Michael Malone, a United States Treasury Department agent who had successfully infiltrated the Chicago Outfit, also rented a room in the hotel while investigating Gleckman.

St. Paul became known as the "sanctuary for criminals" of the Midwest, due to its corrupt politicians and police chiefs who agreed to ignore criminality. The "Layover Agreement", an unofficial contract between criminals and John O'Connor, St. Paul Chief of Police from 1900 to 1920, started in 1900. In 1930, Gleckman engineered the appointment of mobbed up police detective Tom Brown as chief of police. Police officers Charles Tierney and Joseph Dahill later told the FBI that, during Brown's 1930–1932 term as Chief, Gleckman was granted a monopoly on illegal gambling and ran it from his suite at the St. Paul Hotel.

==Death==
While driving home in July 1941, Gleckman crashed his car into an abutment at Kellogg Boulevard and Wacouta Street in St. Paul while driving drunk. He died almost instantly of a fractured skull.

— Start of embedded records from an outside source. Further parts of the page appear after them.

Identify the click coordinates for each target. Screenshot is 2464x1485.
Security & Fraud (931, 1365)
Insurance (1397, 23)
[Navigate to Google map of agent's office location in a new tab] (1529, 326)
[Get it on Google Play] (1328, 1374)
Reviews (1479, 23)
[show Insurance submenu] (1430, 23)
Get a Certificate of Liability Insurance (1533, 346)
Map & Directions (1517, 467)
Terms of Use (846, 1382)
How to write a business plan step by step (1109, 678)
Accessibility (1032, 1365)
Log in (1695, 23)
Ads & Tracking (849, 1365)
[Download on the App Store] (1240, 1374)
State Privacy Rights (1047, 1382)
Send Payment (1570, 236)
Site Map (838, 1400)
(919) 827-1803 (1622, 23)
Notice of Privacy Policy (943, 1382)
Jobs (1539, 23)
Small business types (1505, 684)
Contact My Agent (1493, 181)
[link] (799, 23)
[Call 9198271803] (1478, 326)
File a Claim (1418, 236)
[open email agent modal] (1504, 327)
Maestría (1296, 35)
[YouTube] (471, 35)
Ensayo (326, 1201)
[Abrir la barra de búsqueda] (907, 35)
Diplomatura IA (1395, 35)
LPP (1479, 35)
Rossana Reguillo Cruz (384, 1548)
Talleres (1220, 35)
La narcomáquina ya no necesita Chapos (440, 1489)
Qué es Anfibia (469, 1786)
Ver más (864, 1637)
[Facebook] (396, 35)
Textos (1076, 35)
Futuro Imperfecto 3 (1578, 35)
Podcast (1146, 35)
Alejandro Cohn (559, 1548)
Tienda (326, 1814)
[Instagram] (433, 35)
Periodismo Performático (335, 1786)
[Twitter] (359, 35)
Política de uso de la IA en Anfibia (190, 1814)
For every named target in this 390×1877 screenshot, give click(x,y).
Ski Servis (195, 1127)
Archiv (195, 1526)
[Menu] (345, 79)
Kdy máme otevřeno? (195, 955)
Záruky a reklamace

While Gleckman's death certificate reads, "probably accidental", former St. Paul police officer Joseph Sherin later told Paul Maccabee, "You can't prove it, but in my heart, as a policeman, I think [he] wanted to do himself in. We all think Leon killed himself... He was due to go to Federal prison. He was the king of the bootleggers and he didn't fancy sitting in the can."